Task objective —
Make an exact copy of the lines from the one containing "Viewport: 839px width, 739px height." through the end of the material, including both ends but no pictures.

Recorded data —
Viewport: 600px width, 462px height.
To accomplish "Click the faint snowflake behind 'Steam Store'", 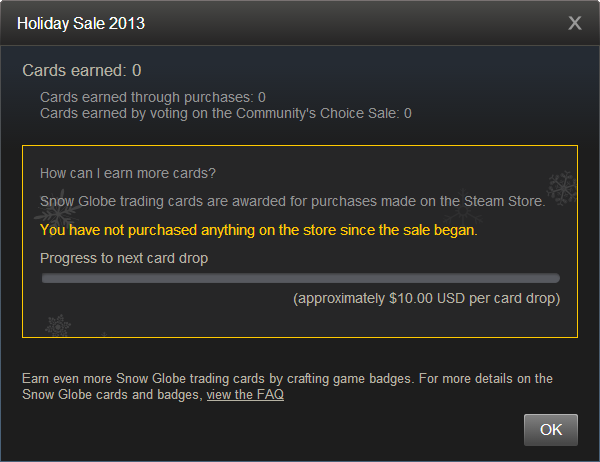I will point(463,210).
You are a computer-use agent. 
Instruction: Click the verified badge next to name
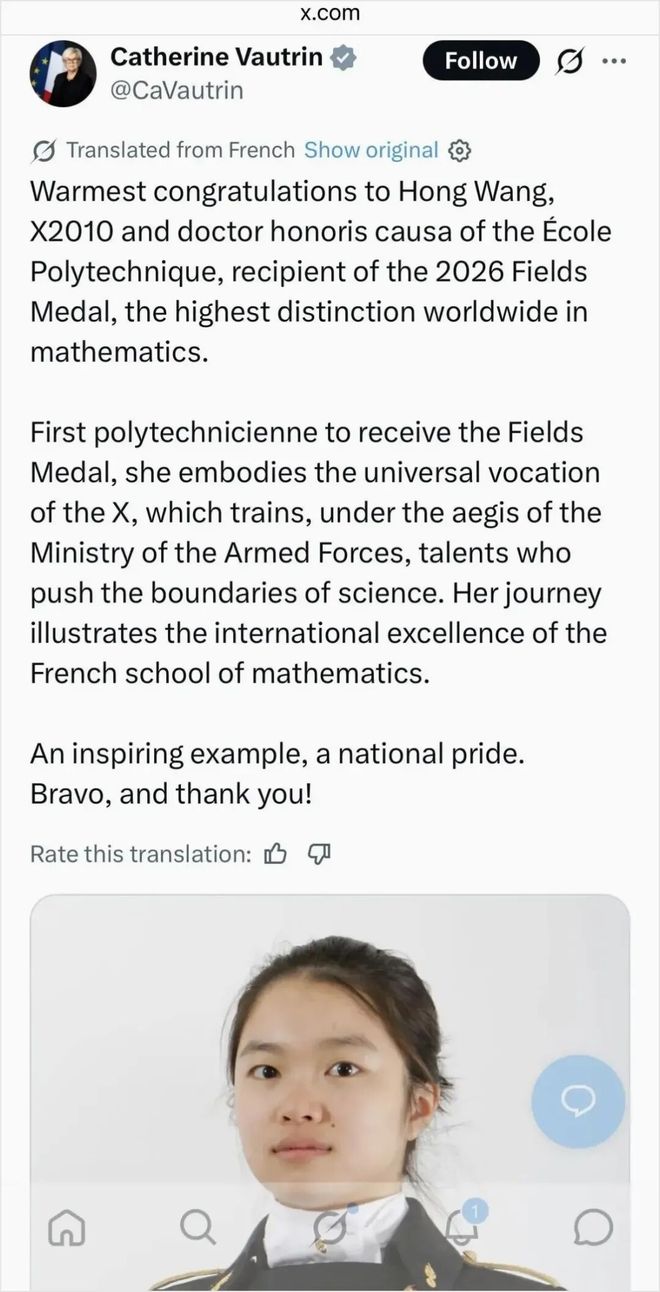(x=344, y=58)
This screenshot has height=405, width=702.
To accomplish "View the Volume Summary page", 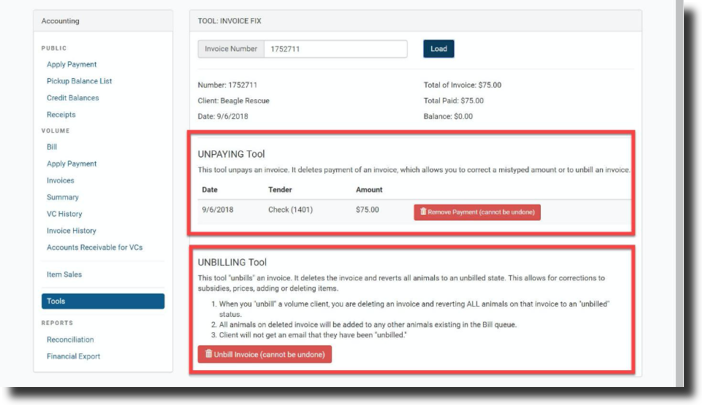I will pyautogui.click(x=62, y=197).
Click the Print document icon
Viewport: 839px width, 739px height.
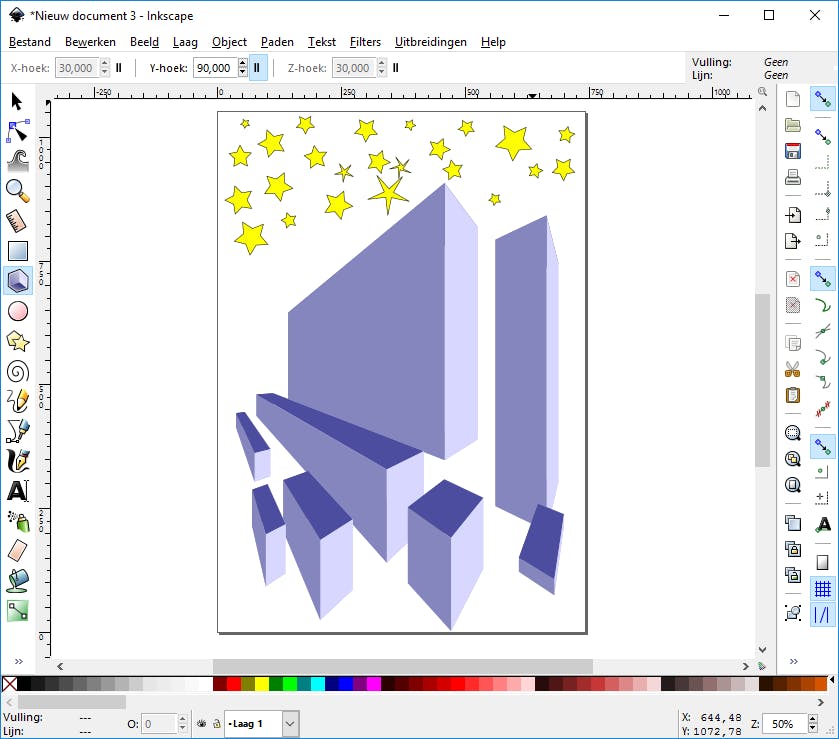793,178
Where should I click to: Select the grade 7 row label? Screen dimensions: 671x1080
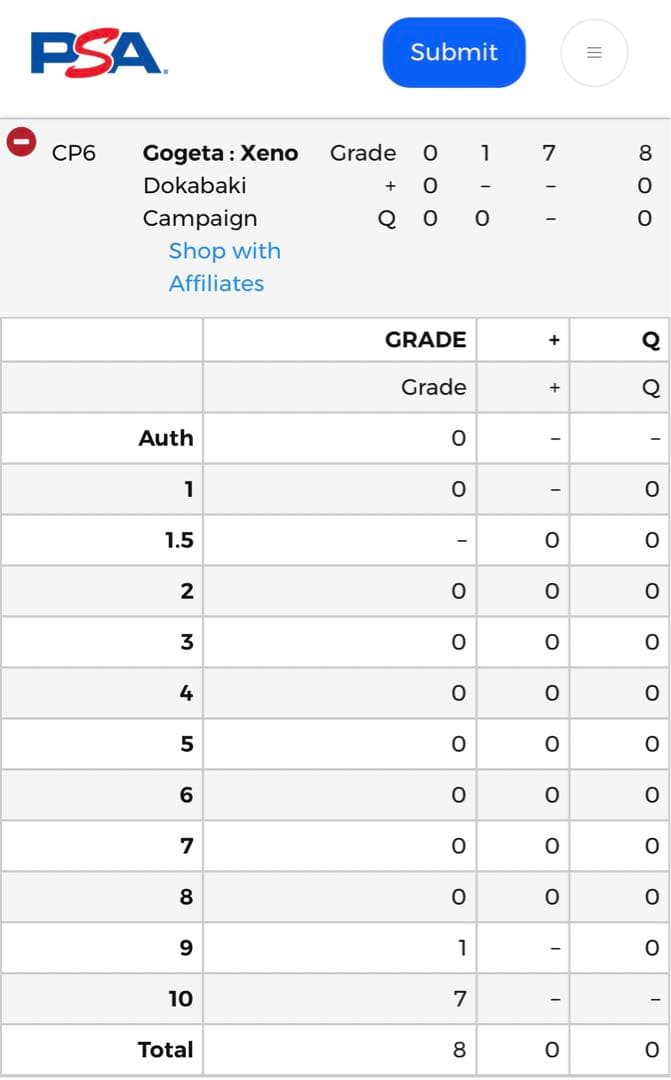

Answer section —
Viewport: 839px width, 739px height.
793,178
Where should I click to: Select the grade 7 row label? Screen dimensions: 671x1080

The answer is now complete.